La santidad está al alcance de cualquiera, que no se ocupe en una actividad de pecado, aunque nunca se lo haya planteado por el momento. No es necesario llevar a cabo cambios profundos en la organización de la vida. Las mismas ocupaciones corrientes de todos los días pueden y deben ser santas; y éste es, sencillamente, el mensaje que todo cristiano corriente debe difundir en su entorno familiar, profesional, social de todo tipo. Vivir como hijos de Dios, orientados hacia la Eternidad Bienaventurada, debe ser cosa de todos. ¡Alegraos siempre en el Señor!, os lo digo de nuevo: ¡alegraos!, animaba el Apóstol a sus filipenses. Nuestra vida puede y debe ser en todo caso de alegría contagiosa, también cuando en ella hay contrariedades, que no faltan en ningún humano. Porque el optimismo alegre de ser hijos de Dios es bálsamo que suaviza todo dolor, tónico que fortalece cualquier debilidad, vino generoso que deleita en el quehacer cotidiano. Así es la bondad de Dios, que no abandona a sus enviados.
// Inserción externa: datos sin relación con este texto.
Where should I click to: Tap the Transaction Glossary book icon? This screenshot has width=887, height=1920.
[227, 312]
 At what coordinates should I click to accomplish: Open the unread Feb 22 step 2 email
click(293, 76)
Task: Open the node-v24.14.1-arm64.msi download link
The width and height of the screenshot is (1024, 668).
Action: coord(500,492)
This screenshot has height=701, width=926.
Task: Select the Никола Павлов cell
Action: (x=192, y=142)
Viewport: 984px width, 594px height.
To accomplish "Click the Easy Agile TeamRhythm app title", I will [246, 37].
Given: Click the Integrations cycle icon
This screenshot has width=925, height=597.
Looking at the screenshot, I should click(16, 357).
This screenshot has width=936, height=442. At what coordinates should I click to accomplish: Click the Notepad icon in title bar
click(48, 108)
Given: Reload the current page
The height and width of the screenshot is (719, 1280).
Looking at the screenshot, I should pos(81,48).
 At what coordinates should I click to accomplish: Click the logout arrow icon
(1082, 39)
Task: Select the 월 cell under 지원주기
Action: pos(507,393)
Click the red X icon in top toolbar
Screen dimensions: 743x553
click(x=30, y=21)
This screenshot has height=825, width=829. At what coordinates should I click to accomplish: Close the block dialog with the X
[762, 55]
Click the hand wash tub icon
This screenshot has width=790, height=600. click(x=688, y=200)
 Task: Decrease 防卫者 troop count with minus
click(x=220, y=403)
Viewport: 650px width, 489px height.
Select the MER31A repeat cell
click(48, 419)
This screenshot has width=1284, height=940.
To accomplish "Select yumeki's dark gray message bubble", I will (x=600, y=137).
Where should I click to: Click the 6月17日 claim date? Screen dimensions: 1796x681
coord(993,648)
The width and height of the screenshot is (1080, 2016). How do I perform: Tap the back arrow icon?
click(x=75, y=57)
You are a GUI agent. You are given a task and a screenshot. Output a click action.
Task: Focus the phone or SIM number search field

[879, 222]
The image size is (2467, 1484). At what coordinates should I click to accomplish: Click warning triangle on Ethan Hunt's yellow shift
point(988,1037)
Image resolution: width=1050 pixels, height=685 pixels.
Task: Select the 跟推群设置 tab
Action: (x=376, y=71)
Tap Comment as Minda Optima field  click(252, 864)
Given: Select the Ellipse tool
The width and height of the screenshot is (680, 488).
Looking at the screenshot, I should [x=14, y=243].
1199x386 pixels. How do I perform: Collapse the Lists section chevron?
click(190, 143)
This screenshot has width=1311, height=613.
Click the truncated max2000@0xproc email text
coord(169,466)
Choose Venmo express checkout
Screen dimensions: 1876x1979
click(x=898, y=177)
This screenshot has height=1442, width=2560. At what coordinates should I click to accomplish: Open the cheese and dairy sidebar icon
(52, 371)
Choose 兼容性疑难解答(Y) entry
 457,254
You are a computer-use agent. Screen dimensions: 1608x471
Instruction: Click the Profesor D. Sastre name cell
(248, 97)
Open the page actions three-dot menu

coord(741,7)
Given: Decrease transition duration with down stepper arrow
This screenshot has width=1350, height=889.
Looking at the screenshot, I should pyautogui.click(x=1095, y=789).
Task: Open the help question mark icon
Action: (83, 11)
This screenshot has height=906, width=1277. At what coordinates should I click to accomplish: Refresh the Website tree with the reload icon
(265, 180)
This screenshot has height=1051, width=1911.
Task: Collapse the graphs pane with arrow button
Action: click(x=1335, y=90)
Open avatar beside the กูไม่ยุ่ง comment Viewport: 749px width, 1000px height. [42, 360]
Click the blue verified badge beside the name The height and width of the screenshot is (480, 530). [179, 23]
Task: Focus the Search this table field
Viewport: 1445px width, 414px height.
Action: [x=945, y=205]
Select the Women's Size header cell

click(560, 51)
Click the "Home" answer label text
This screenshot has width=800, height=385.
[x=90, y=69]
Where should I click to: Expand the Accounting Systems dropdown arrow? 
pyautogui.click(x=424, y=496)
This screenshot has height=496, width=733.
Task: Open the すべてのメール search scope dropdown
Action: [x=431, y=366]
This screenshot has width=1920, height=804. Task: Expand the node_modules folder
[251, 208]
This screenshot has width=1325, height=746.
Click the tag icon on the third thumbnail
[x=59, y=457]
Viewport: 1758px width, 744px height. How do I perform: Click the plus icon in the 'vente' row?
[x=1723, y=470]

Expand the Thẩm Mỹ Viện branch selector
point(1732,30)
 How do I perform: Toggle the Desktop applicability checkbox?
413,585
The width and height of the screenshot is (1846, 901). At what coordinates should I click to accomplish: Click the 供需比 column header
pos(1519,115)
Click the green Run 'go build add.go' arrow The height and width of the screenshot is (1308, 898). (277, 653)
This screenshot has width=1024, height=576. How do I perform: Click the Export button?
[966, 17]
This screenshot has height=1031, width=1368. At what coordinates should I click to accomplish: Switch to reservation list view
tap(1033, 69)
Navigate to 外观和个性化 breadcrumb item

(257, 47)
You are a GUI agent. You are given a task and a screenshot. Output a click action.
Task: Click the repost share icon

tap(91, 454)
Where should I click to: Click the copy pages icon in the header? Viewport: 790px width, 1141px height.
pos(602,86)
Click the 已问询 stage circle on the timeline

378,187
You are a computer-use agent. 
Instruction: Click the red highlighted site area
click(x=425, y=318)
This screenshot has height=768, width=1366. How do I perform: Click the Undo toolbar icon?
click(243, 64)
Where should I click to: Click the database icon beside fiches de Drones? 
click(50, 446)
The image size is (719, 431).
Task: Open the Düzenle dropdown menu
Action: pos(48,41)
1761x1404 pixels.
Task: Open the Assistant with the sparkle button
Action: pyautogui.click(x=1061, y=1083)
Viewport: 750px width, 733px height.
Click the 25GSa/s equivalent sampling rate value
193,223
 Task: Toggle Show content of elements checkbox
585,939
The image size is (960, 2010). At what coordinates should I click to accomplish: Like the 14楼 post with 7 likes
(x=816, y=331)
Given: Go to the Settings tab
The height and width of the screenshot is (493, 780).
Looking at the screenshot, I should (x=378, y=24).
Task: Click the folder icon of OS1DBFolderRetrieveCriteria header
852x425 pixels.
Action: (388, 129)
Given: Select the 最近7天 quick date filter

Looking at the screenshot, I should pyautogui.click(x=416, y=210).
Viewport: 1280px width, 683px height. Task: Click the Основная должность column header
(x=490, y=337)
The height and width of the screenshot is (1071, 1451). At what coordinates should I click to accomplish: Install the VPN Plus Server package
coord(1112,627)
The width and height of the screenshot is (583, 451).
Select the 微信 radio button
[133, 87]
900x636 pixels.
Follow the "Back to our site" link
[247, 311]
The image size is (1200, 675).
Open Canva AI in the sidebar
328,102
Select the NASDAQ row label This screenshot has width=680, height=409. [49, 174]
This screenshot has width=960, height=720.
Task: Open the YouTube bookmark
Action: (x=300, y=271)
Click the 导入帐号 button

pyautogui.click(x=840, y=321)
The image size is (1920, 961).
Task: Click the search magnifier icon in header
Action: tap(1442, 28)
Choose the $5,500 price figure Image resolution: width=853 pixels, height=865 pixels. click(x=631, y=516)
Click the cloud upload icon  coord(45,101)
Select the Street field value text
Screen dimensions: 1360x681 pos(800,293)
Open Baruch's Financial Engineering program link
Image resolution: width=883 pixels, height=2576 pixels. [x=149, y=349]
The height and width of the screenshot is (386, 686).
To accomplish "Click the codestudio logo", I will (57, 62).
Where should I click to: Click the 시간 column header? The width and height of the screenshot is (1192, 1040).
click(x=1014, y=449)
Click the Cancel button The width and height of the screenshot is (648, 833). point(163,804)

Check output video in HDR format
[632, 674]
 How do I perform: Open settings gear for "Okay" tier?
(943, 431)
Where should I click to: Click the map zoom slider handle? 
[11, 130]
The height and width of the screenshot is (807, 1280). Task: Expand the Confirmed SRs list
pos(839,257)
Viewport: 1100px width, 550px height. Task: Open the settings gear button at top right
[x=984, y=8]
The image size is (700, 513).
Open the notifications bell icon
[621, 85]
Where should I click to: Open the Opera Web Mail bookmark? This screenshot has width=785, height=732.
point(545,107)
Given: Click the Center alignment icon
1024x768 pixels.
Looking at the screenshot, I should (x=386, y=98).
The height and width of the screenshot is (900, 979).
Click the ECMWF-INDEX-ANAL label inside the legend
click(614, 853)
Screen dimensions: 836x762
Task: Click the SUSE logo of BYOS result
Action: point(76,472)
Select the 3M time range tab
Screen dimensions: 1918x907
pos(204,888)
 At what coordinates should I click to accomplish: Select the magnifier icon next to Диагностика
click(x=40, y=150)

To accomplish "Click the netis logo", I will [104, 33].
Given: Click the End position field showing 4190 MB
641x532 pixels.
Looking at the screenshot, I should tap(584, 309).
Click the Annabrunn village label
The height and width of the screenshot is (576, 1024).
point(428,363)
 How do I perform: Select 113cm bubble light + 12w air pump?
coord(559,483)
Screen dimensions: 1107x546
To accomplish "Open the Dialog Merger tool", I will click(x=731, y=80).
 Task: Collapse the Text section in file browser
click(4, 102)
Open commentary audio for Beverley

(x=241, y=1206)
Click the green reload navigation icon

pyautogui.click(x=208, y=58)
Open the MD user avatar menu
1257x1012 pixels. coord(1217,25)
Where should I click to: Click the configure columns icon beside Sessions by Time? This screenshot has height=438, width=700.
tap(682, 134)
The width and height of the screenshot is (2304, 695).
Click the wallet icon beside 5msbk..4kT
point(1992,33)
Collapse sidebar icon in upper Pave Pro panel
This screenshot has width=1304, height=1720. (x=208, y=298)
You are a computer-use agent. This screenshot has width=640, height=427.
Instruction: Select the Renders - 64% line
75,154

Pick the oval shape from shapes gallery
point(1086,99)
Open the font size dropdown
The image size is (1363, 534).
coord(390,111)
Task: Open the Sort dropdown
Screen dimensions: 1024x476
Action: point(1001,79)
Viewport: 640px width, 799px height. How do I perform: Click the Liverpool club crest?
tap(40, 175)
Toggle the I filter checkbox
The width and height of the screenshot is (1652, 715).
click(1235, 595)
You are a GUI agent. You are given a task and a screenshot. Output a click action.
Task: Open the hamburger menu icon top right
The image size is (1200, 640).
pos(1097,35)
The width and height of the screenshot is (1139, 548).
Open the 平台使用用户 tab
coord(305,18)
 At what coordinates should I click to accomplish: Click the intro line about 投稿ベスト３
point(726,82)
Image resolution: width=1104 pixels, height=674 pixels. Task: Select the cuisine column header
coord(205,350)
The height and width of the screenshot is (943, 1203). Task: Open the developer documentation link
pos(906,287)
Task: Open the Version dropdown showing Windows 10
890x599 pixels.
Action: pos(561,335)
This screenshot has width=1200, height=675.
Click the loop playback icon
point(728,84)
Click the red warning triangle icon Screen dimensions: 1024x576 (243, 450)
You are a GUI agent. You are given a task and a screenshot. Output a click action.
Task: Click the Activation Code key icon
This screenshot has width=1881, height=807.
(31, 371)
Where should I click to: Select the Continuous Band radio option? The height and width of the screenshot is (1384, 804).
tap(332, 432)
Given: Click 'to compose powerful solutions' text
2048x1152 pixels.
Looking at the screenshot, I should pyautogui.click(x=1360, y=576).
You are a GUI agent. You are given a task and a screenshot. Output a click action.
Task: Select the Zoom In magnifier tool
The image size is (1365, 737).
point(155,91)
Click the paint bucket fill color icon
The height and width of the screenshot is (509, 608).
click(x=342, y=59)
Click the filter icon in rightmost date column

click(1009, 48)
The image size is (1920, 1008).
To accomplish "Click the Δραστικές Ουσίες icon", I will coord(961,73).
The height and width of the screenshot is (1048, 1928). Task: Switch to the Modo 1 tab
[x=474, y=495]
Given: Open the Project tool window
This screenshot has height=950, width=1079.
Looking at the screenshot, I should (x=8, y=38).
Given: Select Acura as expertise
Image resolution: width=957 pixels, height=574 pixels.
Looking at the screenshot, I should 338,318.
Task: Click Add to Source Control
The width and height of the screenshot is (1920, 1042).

La tarea del apóstol es grandiosa, fascinante. Reclama, sin duda, lo mejor de cada uno, para que, con la gracia divina sea máximamente eficaz. Has de prestar Amor de Dios y celo por las almas a otros –afirma san Josemaría–, para que éstos a su vez enciendan a muchos más que están en un tercer plano, y cada uno de los últimos a sus compañeros de profesión.
¡Cuántas calorías espirituales necesitas! —Y ¡qué responsabilidad tan grande si te enfrías!, y —no lo quiero pensar— ¡qué crimen tan horroroso si dieras mal ejemplo!

Los discípulos, enviados por Jesús hace veinte siglos, se exigieron a sí mismos con fortaleza. Así se espera también de nosotros en ese tiempo, para la extensión del Reino de Dios y gloria de su Iglesia. La disposición para el sacrificio, y no querer tener otro objetivo en la vida que el apostólico, se hacen asimismo hoy tan necesarios como entonces. Como entonces a aquellos primeros, el amor a Dios nos mueve también a nosotros en ese tiempo, si no ponemos obstáculos, y mueve asimismo a quienes tratamos. La oración de contemplación es, por ello, nuestro motor y nuestro camino; motor y camino también para nuestros familiares, amigos y conocidos, que llegarán a entusiasmarse con ese Dios que es compasivo y misericordioso, y guarda en Sí para sus hijos fieles tantas delicias de su Amor.

Bienaventurada porque has creído, le dijo Isabel; y se alegra mi espíritu en Dios mi Salvador, confirma María. Para que aprendamos que todo el sacrificio posible, si es para Dios, se hace alegría en nuestro corazón.